9

TDD on the Web

by Jeff McWherter

WHAT'S IN THIS CHAPTER?

  • TDD with Web Forms
  • TDD with MVC
  • TDD with JavaScript

Previous chapters have discussed tools and theory to describe exactly what test-driven development is. It's now time to apply this knowledge to practical examples and bring test-driven development to the world that many software developers live in: the web.

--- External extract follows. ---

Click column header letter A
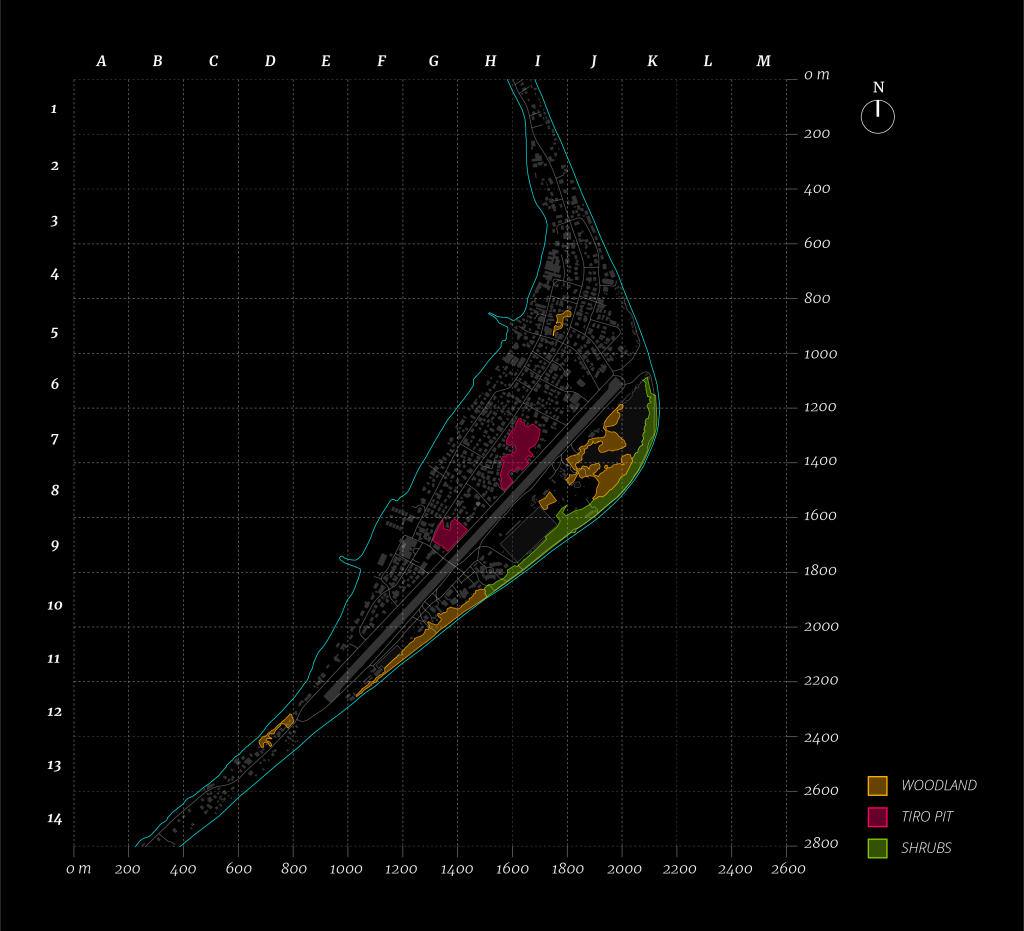 click(101, 62)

You might be thinking that web frameworks (primarily ASP.NET Web Forms) do not separate concerns very well. The single reasonability principal is something we have been very strict about not breaking while performing TDD. From C# or Visual Basic code mixed into the ASPX files, to common JavaScript functions being copied from page to page, many web frameworks don't follow many of the rules outlined in previous chapters. This chapter discusses patterns that will make it easier to test web applications, including frameworks that don't separate concerns very well. This chapter will start with ASP.NET Web Forms and move onto a fairly new Microsoft framework called ASP.NET MVC, you will learn the techniques required to not only make your web applications more testable, create them using TDD.

Entire books have been written about testing for the web, such as Testing ASP.NET Web Applications by Jeff McWherter and Ben Hall (Wrox, 2009, ISBN: 978-0-470-49664-0). This chapter summarizes the important points about this topic. By the end of this chapter, you will understand how to develop your web applications using TDD.